> _Problem_
Copy out all lines of the material below in which "title" occurs.

::: Exercise materials

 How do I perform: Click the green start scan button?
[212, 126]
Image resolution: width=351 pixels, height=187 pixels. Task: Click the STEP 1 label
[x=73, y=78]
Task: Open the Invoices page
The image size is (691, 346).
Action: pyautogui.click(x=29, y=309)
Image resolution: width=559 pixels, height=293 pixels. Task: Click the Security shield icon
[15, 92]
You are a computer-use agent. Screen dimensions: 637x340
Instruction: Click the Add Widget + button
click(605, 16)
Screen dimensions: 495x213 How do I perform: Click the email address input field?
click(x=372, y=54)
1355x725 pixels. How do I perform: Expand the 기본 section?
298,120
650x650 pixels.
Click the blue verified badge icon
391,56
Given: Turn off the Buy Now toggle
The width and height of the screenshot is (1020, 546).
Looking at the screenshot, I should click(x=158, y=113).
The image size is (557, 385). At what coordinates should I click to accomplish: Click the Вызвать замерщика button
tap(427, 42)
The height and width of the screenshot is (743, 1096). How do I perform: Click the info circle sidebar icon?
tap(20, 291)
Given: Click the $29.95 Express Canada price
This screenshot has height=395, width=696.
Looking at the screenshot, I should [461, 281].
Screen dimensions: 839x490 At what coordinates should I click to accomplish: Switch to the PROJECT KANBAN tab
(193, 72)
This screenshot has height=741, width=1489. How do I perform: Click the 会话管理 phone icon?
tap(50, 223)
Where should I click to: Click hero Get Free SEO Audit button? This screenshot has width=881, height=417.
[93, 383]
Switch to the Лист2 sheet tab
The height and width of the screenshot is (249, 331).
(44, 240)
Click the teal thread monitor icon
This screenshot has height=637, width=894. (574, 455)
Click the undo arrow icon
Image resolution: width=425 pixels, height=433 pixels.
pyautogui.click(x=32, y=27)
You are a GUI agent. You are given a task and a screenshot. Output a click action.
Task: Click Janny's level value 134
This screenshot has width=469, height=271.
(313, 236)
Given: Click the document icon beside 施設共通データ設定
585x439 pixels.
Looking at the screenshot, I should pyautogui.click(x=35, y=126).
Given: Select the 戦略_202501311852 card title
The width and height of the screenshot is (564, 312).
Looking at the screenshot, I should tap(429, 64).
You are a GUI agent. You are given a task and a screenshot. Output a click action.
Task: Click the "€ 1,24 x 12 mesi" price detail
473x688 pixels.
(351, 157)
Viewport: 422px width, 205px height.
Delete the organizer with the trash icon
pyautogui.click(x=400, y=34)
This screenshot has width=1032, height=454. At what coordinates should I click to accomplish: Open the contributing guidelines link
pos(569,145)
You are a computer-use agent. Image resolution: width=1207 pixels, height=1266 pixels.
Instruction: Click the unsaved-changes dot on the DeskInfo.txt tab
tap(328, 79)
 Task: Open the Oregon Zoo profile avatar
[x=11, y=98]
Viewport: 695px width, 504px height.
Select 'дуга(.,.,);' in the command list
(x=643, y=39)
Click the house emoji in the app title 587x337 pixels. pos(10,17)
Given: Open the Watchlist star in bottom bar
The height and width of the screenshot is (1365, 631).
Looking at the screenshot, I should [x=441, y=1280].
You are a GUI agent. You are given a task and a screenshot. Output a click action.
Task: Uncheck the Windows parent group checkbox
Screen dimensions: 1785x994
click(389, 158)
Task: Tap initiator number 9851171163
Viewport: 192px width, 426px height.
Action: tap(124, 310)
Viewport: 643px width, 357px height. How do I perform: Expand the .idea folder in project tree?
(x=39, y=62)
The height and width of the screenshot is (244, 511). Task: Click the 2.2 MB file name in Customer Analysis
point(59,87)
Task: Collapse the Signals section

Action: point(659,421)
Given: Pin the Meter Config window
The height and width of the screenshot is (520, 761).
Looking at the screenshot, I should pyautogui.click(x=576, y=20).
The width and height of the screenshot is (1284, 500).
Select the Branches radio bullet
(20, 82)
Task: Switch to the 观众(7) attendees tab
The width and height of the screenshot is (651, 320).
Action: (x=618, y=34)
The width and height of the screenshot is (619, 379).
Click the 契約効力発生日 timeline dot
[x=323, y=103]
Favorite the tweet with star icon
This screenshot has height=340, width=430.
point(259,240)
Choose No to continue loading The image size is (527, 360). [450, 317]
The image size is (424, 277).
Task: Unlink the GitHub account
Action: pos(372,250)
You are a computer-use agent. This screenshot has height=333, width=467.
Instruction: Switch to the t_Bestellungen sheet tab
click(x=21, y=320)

::::::

> _Exercise answer_
Given: Select the 戦略_202501311852 card title
Click the house emoji in the app title 587x337 pixels. pos(10,17)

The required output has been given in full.